What is expected:
In the entries below, find every line with "agent" and copy it.

Stored data:
----

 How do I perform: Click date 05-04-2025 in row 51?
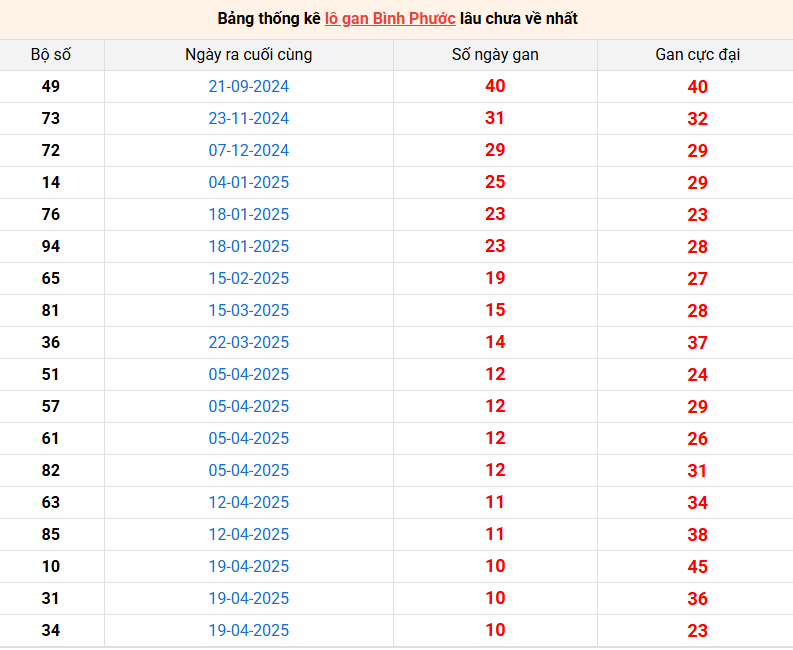(x=248, y=374)
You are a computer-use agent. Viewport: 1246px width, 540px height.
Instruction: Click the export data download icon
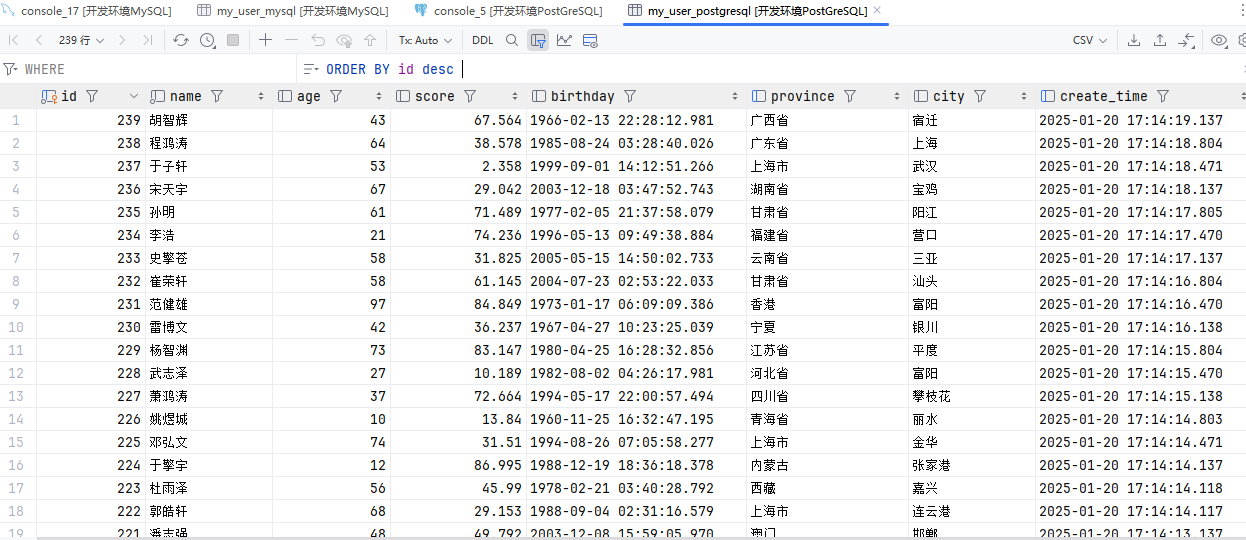click(1134, 40)
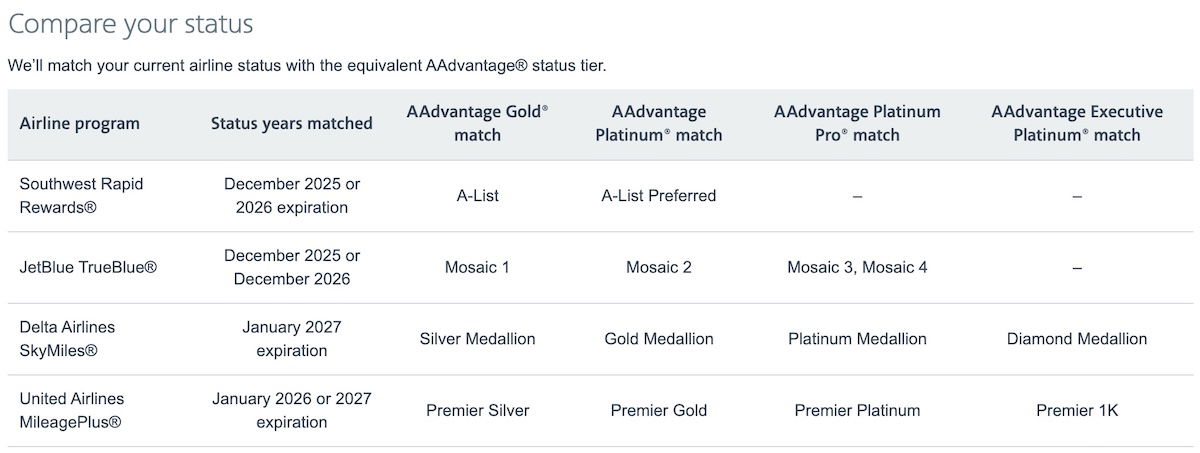Select the 'AAdvantage Gold match' header

pos(477,124)
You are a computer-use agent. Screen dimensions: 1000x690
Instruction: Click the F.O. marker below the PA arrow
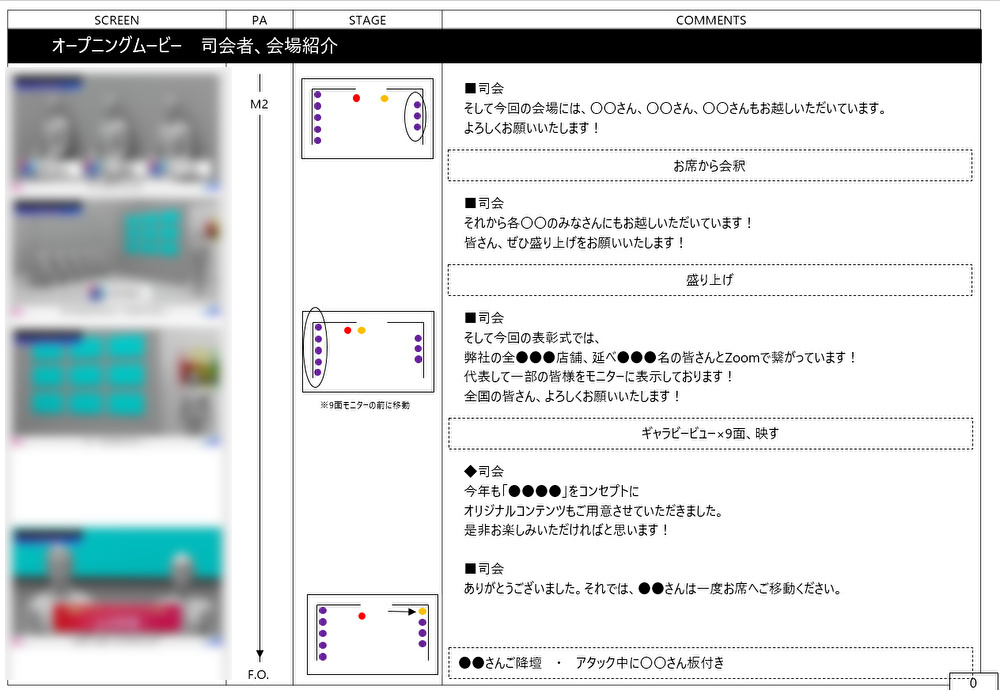coord(259,673)
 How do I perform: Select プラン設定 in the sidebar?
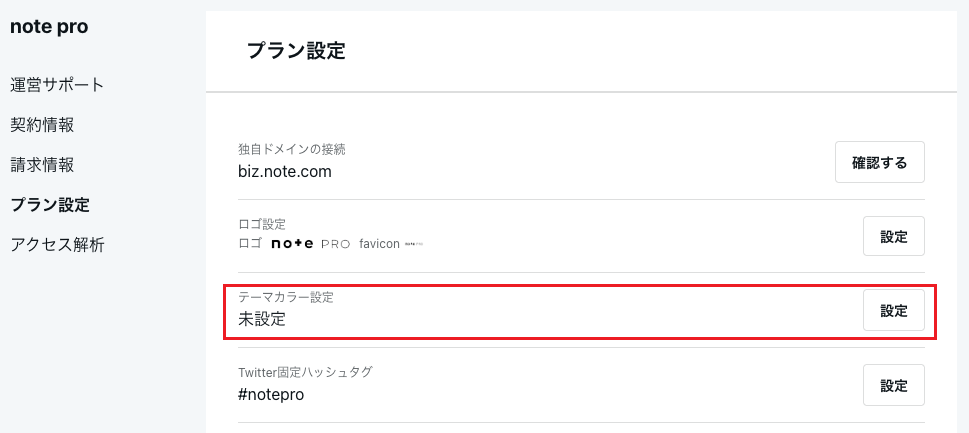click(50, 205)
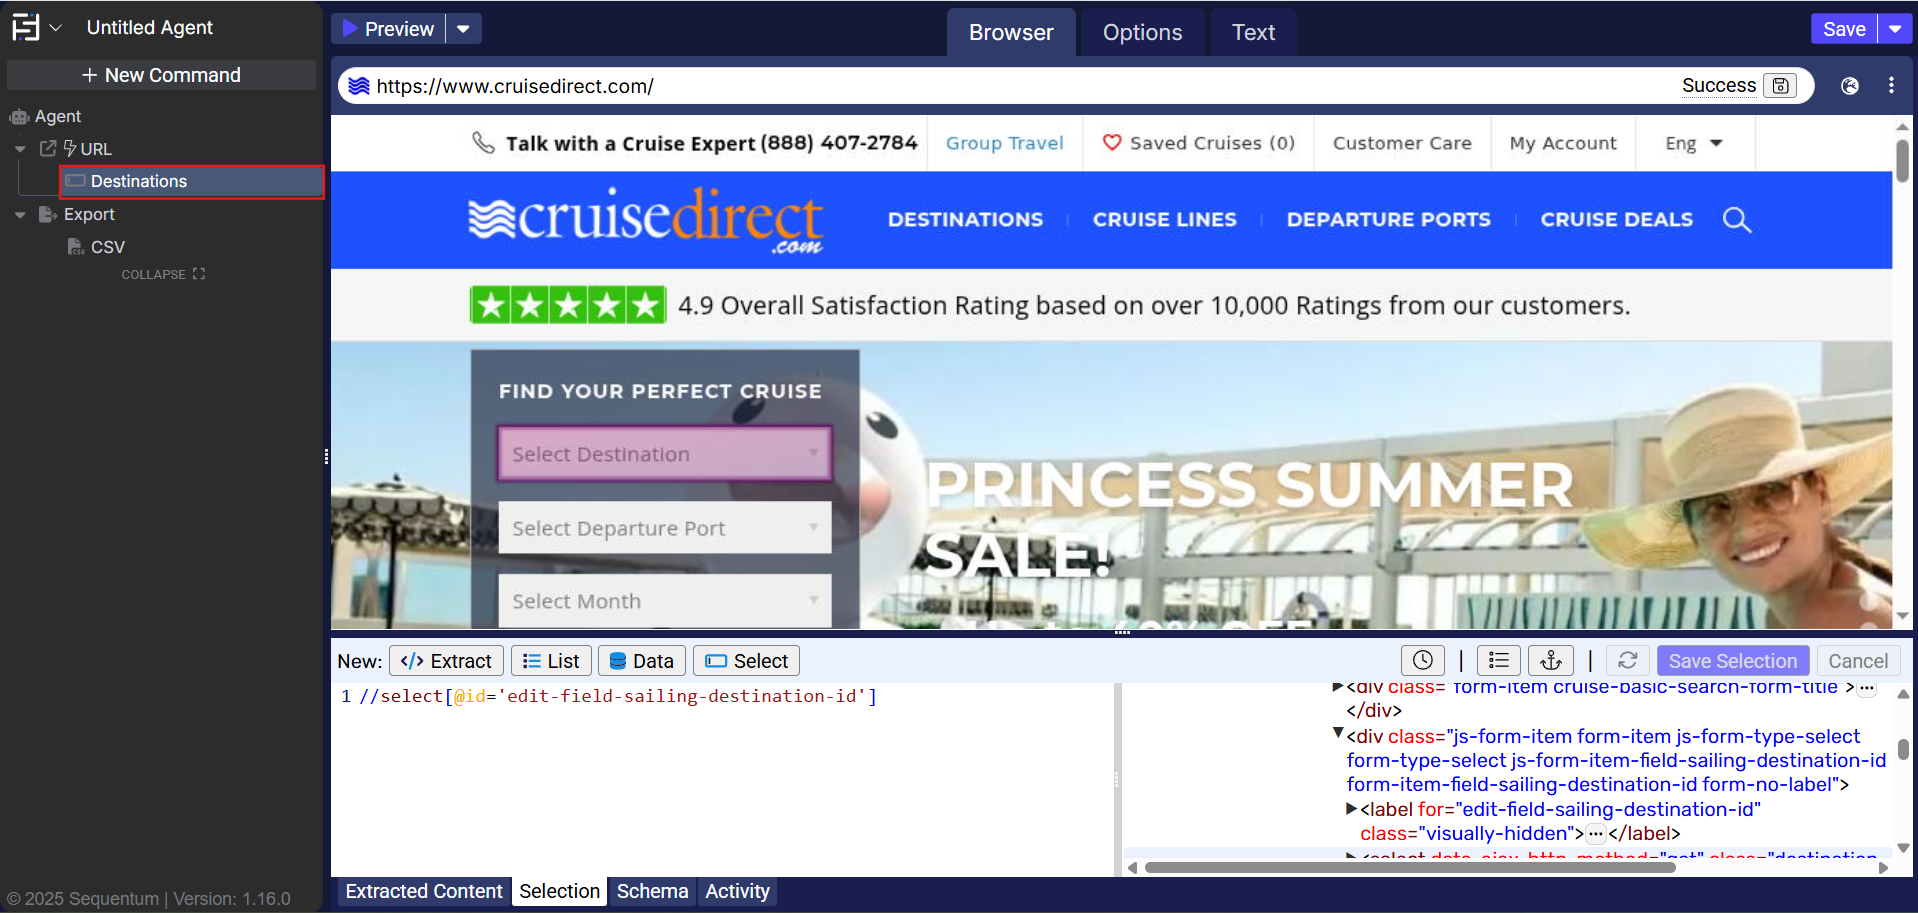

----

Task answer:
You are a computer-use agent. Viewport: 1246px width, 540px height.
You are a computer-use agent. Screen dimensions: 1000x690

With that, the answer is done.